The Pundit agrees with the Minister, but finds the whole article bizarre. At no point does the reporter seem to ask anyone if there is the slightest scintilla of evidence that banning ads of junk food before 9:00pm would reduce obesity in children or anyone else.

A second piece in The Guardian’s coverage is a Fashion piece that focuses on the move by retailers and manufacturers of women’s clothing to feature plus sizes in their lineups. The piece mentions that from the 1950’s to 2002, the British woman has gained almost 7 pounds, 2.5 inches around the hips and 7 inches around the waist.

A similar trend for men is expected to result in similar changes there.

The article is fair enough, but misses the more interesting story: Manufacturers and retailers who keep the same sizes but secretly increase the actual width of the clothes — thus allowing people to gain weight without having to buy larger sizes.

The final piece in The Guardian’s Obesity coverage is a report on a town by the name of Bradford, which Men’s Health magazine named Britain’s fattest city. There is a lot of psychobabble: “The socio-economic state of a large city which suffered industrial decline is an important context…” and reports on various efforts being made to reverse the situation.

What really comes across is how incredibly lame any of the responses are. They talk about having general practitioners “prescribe” walks and subsidizing the purchase of home gym equipment. Considering how much home exercise equipment that sits idle, I highly doubt that subsidized exercise equipment will do much good at all.




Fun And Passion At Trader Joe’s

We discussed Trader Joe’s in our pieces about Tesco here and here. Tesco is planning a concept that is roughly the same square footage as Trader Joe’s.

The Dallas Morning News article is about people so passionate about Trader Joe’s that they take detours on vacations — with empty suitcases in tow — to go to Trader Joe’s stores and otherwise search it out for gourmet items they can bring back home.

What also comes across is that Trader Joe’s has a razor-sharp focus on who its prototypical customer is…and that it is kind of fun.

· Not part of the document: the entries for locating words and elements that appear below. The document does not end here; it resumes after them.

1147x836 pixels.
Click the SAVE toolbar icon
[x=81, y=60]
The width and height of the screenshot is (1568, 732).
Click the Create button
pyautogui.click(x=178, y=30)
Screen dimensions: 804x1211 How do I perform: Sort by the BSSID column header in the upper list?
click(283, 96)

I think we all underestimate the extent to which consumers think shopping for groceries is usually drudgery. If we worried less about making our stores streamlined and consistent and more about making them fun, we would do much better.




Pundit Mailbag:
Measuring Childhood Obesity

 

Yes, I think school foodservice has an impact on the well being of our children and it is probably something that is not measurable. There is a lot of things in life you can’t measure, but you know it’s for the betterment of your lifestyle.

— Eli Hudson
Produce Specialist
Pate Dawson Company

Eli Hudson is responding to our piece regarding the questionable effectiveness of changing school lunch programs to decrease childhood obesity. To review the article, you can see it here.

I have no reason to doubt Mr. Hudson’s sincerity in wishing to resolve this problem, and his claim that there are certain things in life that can’t be measured is certainly true.

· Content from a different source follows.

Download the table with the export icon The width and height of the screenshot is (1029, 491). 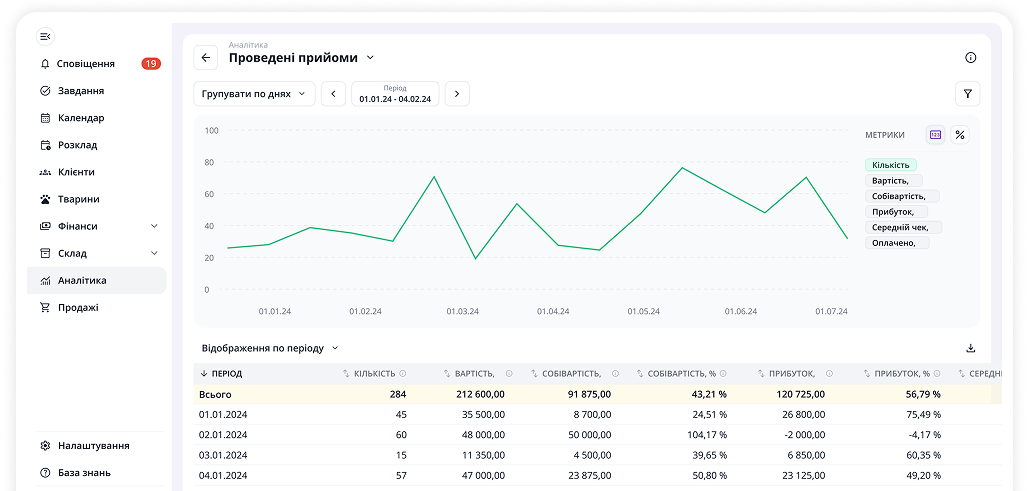[x=970, y=349]
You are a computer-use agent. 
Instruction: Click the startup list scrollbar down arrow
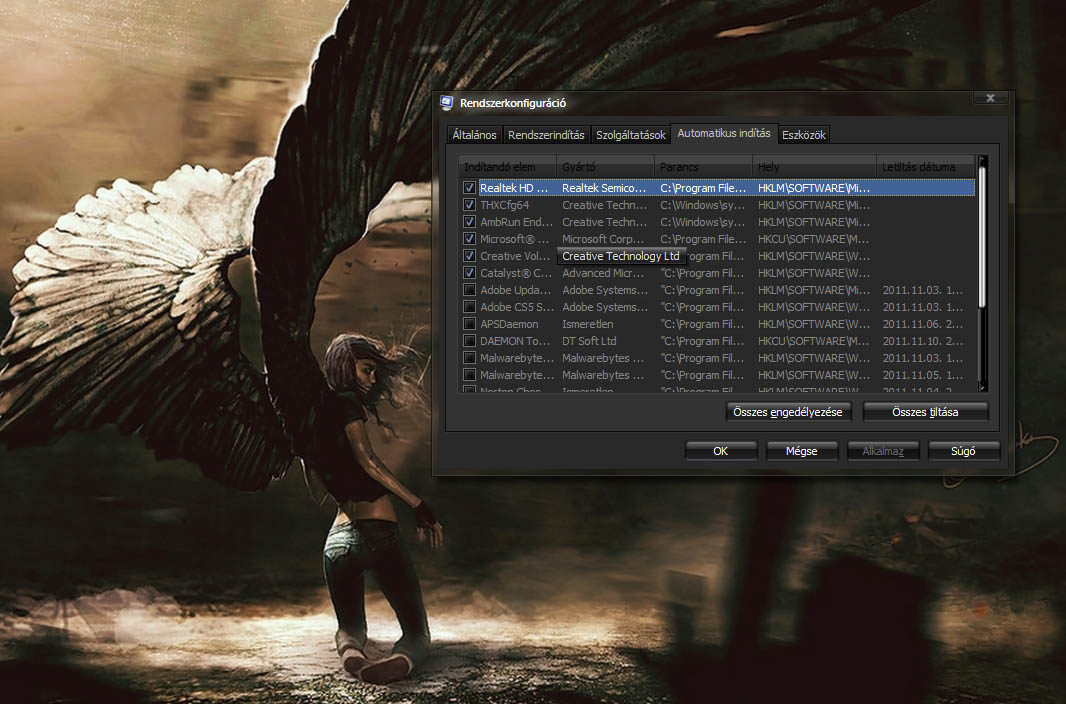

But it is not true about this issue. Whether a change in school lunch programs reduces childhood obesity is pretty easy to research. You have two groups of schools with comparable demographics. You alter the menu in the manner based on what you are looking to test, such as whether a salad bar added will have an impact. If we stop selling soda in the vending machines, will that have an impact? Whatever you look to study.

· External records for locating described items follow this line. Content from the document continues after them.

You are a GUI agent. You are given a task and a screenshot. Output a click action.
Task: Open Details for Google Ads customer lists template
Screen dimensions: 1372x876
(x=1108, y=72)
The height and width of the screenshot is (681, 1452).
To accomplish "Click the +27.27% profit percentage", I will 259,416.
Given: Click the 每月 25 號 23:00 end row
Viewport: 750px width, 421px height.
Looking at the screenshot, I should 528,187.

Then you weigh the kids and do BMI statistics both before you start and at set intervals throughout the study. Then you find out if it had an impact.

Note that, inherently, the study may not require a caloric change in the lunch program or the soda consumption and the study may still cause the change in the weight or the BMI. As Mr. Hudson indicates, changes can come through kids who "take that message home and eat better at home."

But if the study shows no difference between the control group and the group exposed to the policy change, then we have no reason to implement the program.

Analyzing these things is very important. Otherwise, every Tom, Dick and Harry with a harebrained scheme will lay claim to Federal Funds to change dietary programs in schools.